◆ Aim of the exercise
Wherever the word "number" turns up in a line of the entries, copy that line.

Stored data entries:
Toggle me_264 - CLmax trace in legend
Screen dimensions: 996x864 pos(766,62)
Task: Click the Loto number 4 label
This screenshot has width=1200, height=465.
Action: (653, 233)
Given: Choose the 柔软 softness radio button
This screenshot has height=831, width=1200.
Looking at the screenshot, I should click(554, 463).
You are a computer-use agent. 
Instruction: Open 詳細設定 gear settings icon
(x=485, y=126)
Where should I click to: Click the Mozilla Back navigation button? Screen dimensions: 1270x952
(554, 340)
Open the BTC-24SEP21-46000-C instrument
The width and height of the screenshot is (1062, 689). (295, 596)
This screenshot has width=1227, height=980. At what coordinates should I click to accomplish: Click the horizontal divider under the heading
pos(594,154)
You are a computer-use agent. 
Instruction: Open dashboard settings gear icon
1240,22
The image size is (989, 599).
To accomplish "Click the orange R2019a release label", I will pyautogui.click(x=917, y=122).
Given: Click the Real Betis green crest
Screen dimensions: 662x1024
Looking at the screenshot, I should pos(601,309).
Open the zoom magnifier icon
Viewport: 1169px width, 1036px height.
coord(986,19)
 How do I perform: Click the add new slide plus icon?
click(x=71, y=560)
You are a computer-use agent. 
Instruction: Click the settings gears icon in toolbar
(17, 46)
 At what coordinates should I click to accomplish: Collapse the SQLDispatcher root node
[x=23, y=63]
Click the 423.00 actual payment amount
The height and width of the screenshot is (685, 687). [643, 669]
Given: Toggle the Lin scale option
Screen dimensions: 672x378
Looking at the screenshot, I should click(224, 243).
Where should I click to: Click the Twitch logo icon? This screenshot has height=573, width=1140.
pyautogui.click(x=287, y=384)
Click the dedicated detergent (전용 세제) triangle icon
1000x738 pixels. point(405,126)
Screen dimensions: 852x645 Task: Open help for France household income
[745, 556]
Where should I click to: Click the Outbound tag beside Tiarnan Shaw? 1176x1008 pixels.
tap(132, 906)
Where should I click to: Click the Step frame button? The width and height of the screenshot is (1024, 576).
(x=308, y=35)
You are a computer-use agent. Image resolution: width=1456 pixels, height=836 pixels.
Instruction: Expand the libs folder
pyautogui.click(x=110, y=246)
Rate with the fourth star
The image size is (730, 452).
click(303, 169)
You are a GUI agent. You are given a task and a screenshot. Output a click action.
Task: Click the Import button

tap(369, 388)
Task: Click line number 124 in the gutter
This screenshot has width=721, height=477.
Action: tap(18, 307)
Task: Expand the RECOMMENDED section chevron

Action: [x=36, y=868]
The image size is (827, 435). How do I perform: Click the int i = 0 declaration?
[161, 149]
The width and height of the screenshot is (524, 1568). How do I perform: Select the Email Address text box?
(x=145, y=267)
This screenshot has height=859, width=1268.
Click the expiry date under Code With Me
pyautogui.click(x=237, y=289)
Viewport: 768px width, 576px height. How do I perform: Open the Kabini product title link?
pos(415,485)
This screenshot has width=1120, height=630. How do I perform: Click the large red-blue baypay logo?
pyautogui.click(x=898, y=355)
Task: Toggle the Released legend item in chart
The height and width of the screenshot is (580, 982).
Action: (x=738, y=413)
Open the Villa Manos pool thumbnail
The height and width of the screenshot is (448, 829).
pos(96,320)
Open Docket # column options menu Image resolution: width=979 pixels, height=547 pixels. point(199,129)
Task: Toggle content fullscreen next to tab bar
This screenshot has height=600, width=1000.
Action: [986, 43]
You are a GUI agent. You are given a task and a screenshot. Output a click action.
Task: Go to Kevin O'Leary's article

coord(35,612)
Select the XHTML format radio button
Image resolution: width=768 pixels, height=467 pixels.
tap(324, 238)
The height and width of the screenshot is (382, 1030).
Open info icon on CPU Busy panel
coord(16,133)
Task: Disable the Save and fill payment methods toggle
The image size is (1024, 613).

◆ Output of the exercise
Task: Click the Loto number 4 label
Task: Click line number 124 in the gutter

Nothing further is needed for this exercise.